(Beginning of Information shown)

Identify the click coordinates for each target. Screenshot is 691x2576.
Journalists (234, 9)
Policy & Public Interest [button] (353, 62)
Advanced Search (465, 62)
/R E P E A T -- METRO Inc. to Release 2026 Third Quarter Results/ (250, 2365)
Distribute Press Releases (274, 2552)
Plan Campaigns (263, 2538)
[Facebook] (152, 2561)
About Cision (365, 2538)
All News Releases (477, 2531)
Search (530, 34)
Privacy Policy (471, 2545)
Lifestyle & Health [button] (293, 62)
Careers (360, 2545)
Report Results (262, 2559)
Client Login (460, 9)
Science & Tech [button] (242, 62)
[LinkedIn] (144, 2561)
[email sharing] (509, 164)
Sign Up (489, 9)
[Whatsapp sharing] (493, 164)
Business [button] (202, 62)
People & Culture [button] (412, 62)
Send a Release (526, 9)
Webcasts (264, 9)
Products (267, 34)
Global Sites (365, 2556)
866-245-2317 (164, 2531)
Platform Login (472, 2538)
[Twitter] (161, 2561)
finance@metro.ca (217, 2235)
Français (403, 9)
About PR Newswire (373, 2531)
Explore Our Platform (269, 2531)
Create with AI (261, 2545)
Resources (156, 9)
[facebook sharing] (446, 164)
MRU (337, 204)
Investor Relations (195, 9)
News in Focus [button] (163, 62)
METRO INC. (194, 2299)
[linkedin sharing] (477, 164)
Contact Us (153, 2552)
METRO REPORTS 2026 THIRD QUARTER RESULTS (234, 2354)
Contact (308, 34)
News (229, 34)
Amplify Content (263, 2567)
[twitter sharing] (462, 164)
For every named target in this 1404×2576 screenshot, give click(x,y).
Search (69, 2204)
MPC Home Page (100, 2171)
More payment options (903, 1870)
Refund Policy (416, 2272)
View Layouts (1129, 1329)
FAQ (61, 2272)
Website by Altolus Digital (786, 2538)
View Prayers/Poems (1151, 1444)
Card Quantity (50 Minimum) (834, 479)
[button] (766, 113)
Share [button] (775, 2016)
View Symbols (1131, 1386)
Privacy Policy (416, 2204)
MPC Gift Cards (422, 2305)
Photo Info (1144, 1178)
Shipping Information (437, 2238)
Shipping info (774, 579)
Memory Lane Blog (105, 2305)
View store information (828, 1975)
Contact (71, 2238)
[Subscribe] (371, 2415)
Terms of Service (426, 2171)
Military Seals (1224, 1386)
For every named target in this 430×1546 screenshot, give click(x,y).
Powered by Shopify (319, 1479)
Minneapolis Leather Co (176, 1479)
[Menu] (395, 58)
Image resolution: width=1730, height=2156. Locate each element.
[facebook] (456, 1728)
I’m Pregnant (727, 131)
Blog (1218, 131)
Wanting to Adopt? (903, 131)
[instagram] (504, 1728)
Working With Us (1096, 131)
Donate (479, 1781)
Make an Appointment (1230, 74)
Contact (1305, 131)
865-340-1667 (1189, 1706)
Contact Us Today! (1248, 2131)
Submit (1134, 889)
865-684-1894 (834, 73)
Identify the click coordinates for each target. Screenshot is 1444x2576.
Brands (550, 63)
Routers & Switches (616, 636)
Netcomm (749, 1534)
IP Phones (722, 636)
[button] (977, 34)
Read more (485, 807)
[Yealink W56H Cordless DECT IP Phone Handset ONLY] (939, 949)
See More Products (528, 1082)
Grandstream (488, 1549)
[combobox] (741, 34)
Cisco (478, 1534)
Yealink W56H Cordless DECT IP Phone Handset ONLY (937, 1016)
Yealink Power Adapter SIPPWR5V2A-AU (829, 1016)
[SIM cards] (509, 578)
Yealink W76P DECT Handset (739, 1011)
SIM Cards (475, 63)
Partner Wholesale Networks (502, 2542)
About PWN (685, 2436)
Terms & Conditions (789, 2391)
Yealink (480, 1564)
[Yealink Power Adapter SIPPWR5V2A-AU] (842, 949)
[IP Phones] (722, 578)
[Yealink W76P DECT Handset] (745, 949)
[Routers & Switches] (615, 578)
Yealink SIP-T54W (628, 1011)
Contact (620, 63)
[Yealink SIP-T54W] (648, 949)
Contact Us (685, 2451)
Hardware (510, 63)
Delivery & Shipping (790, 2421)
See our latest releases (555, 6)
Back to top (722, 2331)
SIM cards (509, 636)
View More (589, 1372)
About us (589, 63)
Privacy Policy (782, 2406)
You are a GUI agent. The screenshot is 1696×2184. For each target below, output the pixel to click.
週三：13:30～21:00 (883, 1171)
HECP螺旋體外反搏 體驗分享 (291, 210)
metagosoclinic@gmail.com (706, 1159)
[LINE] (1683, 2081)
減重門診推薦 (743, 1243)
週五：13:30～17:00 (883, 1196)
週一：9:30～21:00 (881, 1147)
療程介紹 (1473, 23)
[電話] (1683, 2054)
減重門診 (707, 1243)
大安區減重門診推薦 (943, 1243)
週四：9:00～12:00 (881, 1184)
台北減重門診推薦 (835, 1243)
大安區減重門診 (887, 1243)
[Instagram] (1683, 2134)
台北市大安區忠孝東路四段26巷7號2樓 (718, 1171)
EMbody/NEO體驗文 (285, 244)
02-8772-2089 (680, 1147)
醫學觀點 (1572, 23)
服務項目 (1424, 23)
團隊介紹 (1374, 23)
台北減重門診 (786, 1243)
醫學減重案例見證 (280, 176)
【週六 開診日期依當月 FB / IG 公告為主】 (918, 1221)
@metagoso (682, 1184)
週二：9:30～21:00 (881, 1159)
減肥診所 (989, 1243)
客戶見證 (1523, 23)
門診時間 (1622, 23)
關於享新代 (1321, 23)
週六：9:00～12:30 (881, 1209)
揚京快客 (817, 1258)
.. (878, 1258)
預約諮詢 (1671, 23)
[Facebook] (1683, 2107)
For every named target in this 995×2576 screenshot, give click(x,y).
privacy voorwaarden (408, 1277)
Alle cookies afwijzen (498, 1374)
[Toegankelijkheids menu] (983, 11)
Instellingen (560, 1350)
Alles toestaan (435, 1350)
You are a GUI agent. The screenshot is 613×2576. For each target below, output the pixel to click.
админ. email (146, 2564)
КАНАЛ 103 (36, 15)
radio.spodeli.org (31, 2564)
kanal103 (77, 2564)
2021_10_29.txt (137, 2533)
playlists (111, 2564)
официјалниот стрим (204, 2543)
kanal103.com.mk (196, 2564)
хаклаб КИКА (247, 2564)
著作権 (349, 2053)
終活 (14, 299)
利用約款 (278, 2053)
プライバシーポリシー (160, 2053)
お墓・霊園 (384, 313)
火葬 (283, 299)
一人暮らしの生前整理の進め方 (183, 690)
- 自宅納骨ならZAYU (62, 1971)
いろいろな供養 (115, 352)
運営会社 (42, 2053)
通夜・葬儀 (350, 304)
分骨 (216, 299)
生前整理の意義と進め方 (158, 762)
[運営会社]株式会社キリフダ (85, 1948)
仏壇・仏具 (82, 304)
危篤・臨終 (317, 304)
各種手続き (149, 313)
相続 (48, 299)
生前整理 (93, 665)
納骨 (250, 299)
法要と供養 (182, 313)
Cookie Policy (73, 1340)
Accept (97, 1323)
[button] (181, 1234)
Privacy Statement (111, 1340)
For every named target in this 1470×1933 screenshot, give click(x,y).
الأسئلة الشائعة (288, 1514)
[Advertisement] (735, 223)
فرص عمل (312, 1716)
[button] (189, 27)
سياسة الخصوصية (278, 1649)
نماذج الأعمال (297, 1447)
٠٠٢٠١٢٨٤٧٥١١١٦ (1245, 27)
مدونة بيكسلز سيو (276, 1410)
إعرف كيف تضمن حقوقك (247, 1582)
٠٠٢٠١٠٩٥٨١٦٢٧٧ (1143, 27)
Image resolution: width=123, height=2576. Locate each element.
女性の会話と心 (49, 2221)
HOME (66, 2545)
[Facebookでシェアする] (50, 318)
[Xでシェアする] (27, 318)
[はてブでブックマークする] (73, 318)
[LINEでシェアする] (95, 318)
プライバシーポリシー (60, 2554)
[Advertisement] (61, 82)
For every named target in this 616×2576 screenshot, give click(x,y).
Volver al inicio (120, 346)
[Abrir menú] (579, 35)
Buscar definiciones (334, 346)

(End of Information shown)

Problem: Your answer must be the line holding "[LINEでシェアする] (95, 318)" and every later line of the entries above, written out exactly, and nothing else.

Solution:
[LINEでシェアする] (95, 318)
プライバシーポリシー (60, 2554)
[Advertisement] (61, 82)
For every named target in this 616×2576 screenshot, give click(x,y).
Volver al inicio (120, 346)
[Abrir menú] (579, 35)
Buscar definiciones (334, 346)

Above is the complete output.